§ **EXERCISE REQUIREMENTS**:
Take the lines from the beginning of the data below through the line holding "Given: Switch to the Custom fields tab" and return exactly those.

(DATASET RECORDS begins)

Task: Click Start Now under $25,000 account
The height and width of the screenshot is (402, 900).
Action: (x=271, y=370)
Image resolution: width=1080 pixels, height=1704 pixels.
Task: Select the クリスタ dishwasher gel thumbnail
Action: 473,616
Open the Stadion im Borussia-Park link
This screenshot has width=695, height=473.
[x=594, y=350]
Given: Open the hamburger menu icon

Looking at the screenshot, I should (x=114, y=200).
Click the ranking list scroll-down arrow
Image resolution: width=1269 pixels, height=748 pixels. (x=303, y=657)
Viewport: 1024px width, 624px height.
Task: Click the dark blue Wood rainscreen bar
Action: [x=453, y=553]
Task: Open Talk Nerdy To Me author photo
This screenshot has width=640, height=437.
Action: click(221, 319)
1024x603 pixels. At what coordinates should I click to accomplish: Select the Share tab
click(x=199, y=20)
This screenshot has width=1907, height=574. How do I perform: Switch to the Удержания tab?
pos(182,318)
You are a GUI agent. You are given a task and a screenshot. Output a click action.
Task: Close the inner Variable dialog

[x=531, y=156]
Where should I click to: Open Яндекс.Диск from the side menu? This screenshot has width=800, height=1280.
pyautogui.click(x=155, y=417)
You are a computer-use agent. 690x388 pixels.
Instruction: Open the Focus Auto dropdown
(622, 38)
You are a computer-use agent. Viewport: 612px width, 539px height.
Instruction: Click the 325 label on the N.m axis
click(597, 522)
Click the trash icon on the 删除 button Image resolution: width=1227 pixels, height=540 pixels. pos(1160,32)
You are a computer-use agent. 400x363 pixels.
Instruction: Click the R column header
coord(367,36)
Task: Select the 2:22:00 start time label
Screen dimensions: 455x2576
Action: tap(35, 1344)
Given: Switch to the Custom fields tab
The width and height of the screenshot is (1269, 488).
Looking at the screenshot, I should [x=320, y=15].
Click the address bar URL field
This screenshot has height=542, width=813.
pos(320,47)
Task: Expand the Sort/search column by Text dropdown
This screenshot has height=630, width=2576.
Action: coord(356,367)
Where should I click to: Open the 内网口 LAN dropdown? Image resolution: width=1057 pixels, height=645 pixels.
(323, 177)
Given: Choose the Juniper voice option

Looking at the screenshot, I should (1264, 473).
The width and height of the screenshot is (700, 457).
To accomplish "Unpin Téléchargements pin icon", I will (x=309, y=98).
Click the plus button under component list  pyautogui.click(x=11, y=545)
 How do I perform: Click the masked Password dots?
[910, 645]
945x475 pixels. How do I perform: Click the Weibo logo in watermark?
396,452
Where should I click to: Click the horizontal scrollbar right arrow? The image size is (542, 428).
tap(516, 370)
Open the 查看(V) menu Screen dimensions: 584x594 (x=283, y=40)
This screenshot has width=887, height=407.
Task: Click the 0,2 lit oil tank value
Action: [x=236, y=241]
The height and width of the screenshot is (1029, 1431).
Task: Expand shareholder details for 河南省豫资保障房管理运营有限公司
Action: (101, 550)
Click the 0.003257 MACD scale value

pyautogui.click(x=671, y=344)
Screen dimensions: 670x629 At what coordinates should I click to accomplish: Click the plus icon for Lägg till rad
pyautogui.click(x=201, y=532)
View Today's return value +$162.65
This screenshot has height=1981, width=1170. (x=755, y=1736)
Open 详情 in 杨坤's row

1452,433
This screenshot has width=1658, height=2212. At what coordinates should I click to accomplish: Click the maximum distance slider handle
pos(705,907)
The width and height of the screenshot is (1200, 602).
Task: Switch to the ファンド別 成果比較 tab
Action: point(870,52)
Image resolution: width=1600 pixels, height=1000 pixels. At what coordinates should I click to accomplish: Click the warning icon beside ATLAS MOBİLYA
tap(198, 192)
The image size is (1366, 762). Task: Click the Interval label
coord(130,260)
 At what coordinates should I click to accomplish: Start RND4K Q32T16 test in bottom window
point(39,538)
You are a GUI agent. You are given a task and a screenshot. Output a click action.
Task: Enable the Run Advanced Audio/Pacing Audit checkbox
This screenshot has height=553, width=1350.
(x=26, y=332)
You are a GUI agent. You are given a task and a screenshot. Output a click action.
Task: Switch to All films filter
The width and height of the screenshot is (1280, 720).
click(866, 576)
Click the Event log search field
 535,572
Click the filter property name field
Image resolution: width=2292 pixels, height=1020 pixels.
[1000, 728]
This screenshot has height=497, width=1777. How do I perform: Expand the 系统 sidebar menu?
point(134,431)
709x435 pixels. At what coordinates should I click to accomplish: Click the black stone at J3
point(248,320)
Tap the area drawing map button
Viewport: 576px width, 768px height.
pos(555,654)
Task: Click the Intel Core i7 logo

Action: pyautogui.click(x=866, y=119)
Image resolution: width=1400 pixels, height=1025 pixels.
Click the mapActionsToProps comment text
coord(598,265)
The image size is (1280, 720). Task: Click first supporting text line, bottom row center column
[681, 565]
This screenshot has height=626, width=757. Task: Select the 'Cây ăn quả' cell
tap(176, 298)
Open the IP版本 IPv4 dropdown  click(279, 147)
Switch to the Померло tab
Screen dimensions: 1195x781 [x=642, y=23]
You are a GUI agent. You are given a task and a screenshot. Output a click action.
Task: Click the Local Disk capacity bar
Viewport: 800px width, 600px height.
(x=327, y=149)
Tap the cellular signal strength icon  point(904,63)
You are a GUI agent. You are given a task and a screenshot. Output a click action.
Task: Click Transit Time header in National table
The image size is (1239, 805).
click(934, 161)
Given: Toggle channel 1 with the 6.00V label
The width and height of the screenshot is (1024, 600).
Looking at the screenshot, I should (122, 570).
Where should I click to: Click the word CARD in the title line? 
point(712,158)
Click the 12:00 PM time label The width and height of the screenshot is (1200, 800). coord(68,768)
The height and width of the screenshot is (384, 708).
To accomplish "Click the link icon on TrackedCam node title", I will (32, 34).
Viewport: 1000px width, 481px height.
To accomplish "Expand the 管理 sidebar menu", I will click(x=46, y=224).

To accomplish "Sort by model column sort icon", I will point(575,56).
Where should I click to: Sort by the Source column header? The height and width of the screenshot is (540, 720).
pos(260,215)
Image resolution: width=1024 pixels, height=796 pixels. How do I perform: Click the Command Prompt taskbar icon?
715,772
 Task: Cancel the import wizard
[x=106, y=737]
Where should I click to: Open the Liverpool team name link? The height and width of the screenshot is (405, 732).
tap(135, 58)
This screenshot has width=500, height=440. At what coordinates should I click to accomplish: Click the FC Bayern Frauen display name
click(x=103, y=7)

(DATASET RECORDS ends)

§ **ANSWER TO THIS EXERCISE**:
Task: Click Start Now under $25,000 account
The height and width of the screenshot is (402, 900).
Action: (x=271, y=370)
Image resolution: width=1080 pixels, height=1704 pixels.
Task: Select the クリスタ dishwasher gel thumbnail
Action: 473,616
Open the Stadion im Borussia-Park link
This screenshot has width=695, height=473.
[x=594, y=350]
Given: Open the hamburger menu icon

Looking at the screenshot, I should (x=114, y=200).
Click the ranking list scroll-down arrow
Image resolution: width=1269 pixels, height=748 pixels. (x=303, y=657)
Viewport: 1024px width, 624px height.
Task: Click the dark blue Wood rainscreen bar
Action: [x=453, y=553]
Task: Open Talk Nerdy To Me author photo
This screenshot has width=640, height=437.
Action: click(221, 319)
1024x603 pixels. At what coordinates should I click to accomplish: Select the Share tab
click(x=199, y=20)
This screenshot has width=1907, height=574. How do I perform: Switch to the Удержания tab?
pos(182,318)
You are a GUI agent. You are given a task and a screenshot. Output a click action.
Task: Close the inner Variable dialog

[x=531, y=156]
Where should I click to: Open Яндекс.Диск from the side menu? This screenshot has width=800, height=1280.
pyautogui.click(x=155, y=417)
You are a computer-use agent. 690x388 pixels.
Instruction: Open the Focus Auto dropdown
(622, 38)
You are a computer-use agent. Viewport: 612px width, 539px height.
Instruction: Click the 325 label on the N.m axis
click(597, 522)
Click the trash icon on the 删除 button Image resolution: width=1227 pixels, height=540 pixels. pos(1160,32)
You are a computer-use agent. 400x363 pixels.
Instruction: Click the R column header
coord(367,36)
Task: Select the 2:22:00 start time label
Screen dimensions: 455x2576
Action: tap(35, 1344)
Given: Switch to the Custom fields tab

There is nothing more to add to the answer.